Entenda as causas da queda do dólar, os efeitos sobre preços, o papel das políticas do governo americano e do Fed, e por que analistas esperam nova desvalorização
O dólar americano caiu para o ponto mais baixo em quatro anos em relação a uma cesta de moedas, e teve quedas acentuadas frente ao euro e à libra, chegando a recuar 3% em cerca de uma semana.
O movimento reacendeu dúvidas sobre se a moeda preferida do mundo está perdendo força, e também gerou temor de que um dólar mais fraco pressione a inflação dos Estados Unidos, ao elevar o custo de produtos importados.
As explicações para o declínio envolvem fatores políticos e de mercado, e a combinação desses elementos pode levar a novas quedas, segundo analistas, conforme informação divulgada pelo g1.
O que aconteceu e por que caiu tanto
O índice do dólar, que mede seu valor frente a uma cesta de moedas, caiu quase 10% no ano passado, sendo o pior desempenho desde 2017. Parte desse declínio acelerou após o anúncio das tarifas de importação em 2 de abril de 2025, chamado por algumas fontes de “Dia da Libertação”.
Nas últimas semanas, tensões entre Estados Unidos e Europa por causa da Groenlândia e especulações sobre ações coordenadas para enfraquecer o dólar também amplificaram a queda. Movimentos no mercado japonês de títulos criaram oportunidades para apostas contra o dólar, o que pressionou ainda mais a cotação.
Além disso, a busca por alternativas, como ouro e ativos estrangeiros, redirecionou parte dos fluxos que antes sustentavam a moeda americana.
Quem explica a queda e o que dizem os analistas
Especialistas consultados pela reportagem internacional citam a incerteza política como fator central. Robin Brooks, do Instituto Brookings e ex-estrategista do Goldman Sachs, afirma, “Na minha opinião, os mercados estão reagindo à natureza meio que irregular das políticas deste governo, as escaladas e atenuações”.
Chris Turner, chefe global de pesquisa de mercados financeiros do grupo ING, resume o sentimento dos investidores, “A maioria das pessoas acredita que o dólar deveria, poderá e irá se enfraquecer ainda mais este ano”.
Thierry Wizman, estrategista global do grupo Macquarie, ressalta que a escalada de riscos geopolíticos, como a disputa pela Groenlândia, “Acho que isso desencorajou as pessoas” e elevou a aversão ao ativo.
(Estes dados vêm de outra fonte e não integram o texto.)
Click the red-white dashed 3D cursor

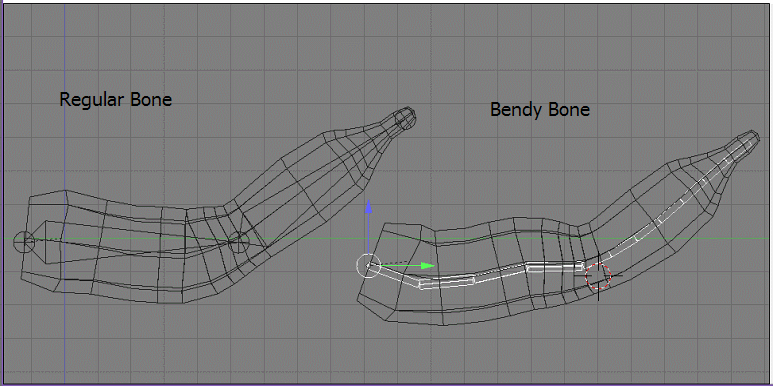coord(598,275)

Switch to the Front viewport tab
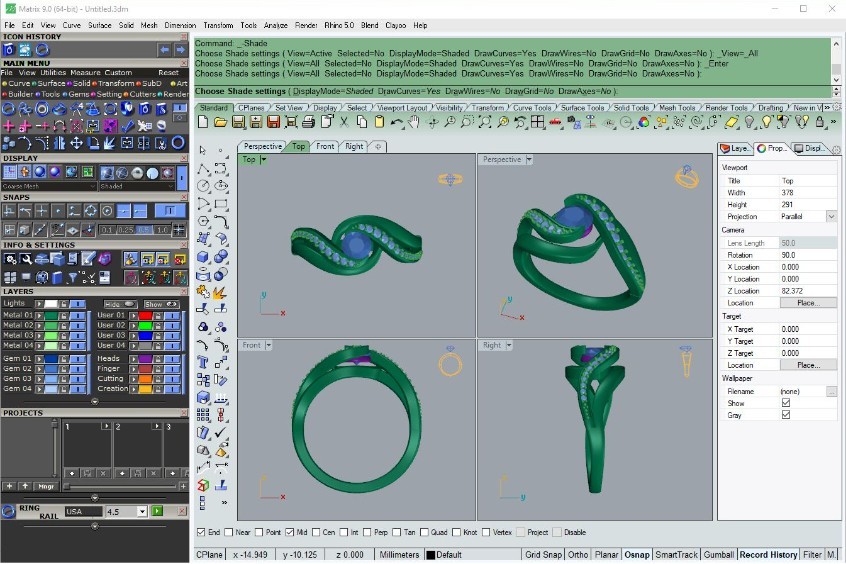pyautogui.click(x=325, y=146)
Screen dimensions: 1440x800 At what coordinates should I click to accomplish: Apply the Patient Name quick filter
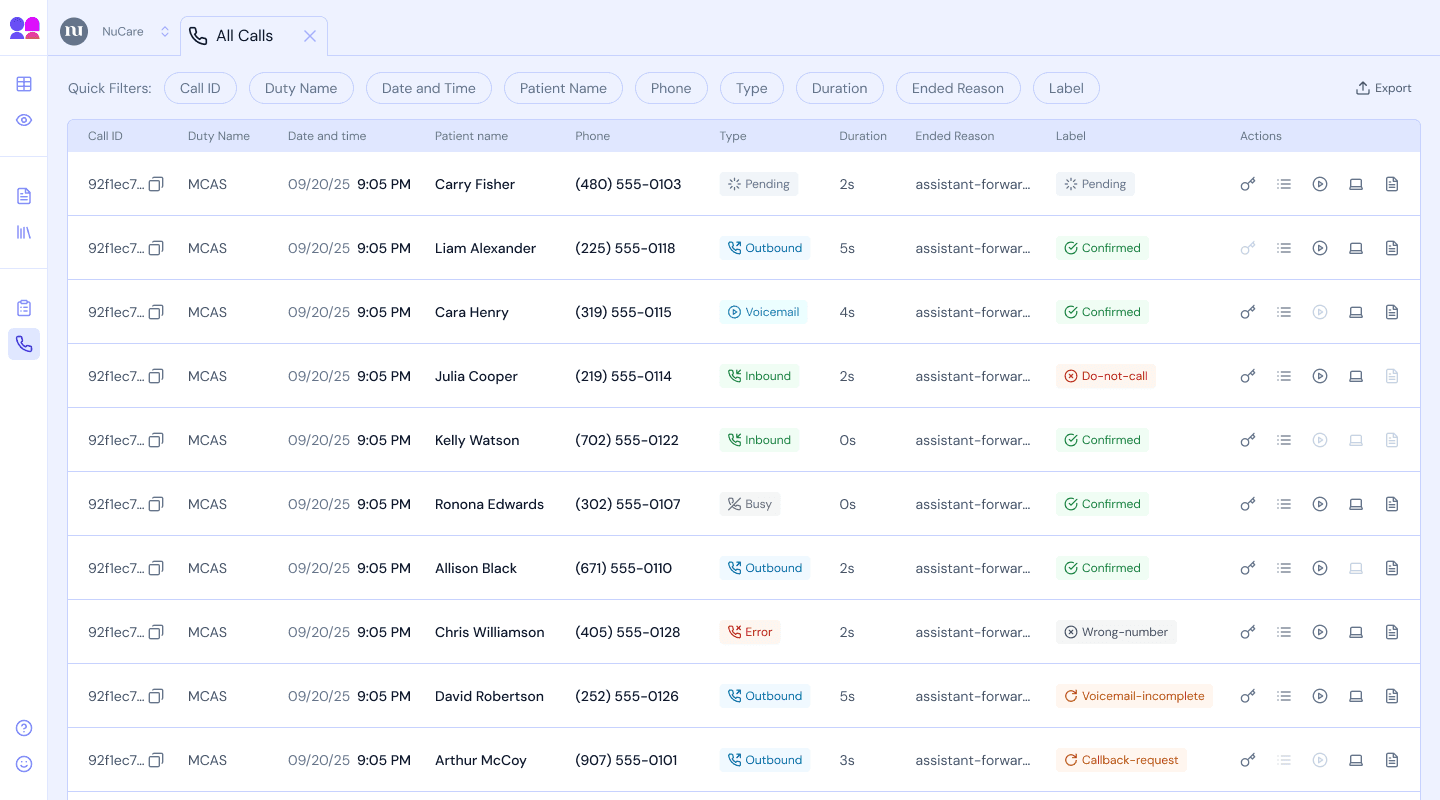563,88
Quais são os efeitos no dia a dia e na economia
Um dólar mais fraco reduz o poder de compra dos americanos, principalmente para quem viaja ao exterior ou consome importados. Analistas alertam que, se a tendência persistir, há risco de que o aumento dos preços de bens importados alimente a inflação interna nos Estados Unidos.
Por outro lado, autoridades e parte do governo americano vêem vantagem, porque um dólar mais fraco pode tornar as exportações dos EUA mais competitivas. O presidente Donald Trump já declarou que, “Não parece bom, mas você ganha muito mais dinheiro com um dólar mais fraco, do que com um dólar forte”.
Movimentos de investidores internacionais também mudaram, com aumento da procura por ouro, cuja cotação dobrou no ano passado, e ganhos em moedas europeias e em várias moedas de mercados emergentes.
O que vem a seguir, incluindo política monetária e possibilidade de intervenção
O futuro do dólar depende de decisões do Federal Reserve sobre taxas de juros, do desempenho econômico dos EUA e de ações do governo. A indicação do economista Kevin Warsh para chefiar o Fed foi anunciada pelo presidente, e sua nomeação precisa ser confirmada pelo Senado.
Se o Fed começar a reduzir juros mais rapidamente, investidores podem buscar retornos no exterior e pressionar o dólar para baixo. Por enquanto, o secretário do Tesouro, Scott Bessent, negou intervenções coordenadas com o Japão, o que ajudou a conter parte da volatilidade.
Instituições como o ING projetam que o dólar pode cair mais entre 4% e 5% ao longo do ano, à medida que aumentam as perspectivas de crescimento fora dos Estados Unidos, embora muitos analistas considerem provável uma recuperação temporária em alguns momentos.
Especialistas lembram que, apesar da queda do câmbio, o mercado de ações americano segue relativamente forte e os fluxos de investimento em ativos dos EUA não sofreram uma saída generalizada, por enquanto.
Em resumo, a queda do dólar até aqui combina fatores políticos, expectativas de juros e realocações globais de capital, e a trajetória daqui para frente dependerá da ação do Fed, de decisões do governo americano e do apetite dos investidores por ativos internacionais.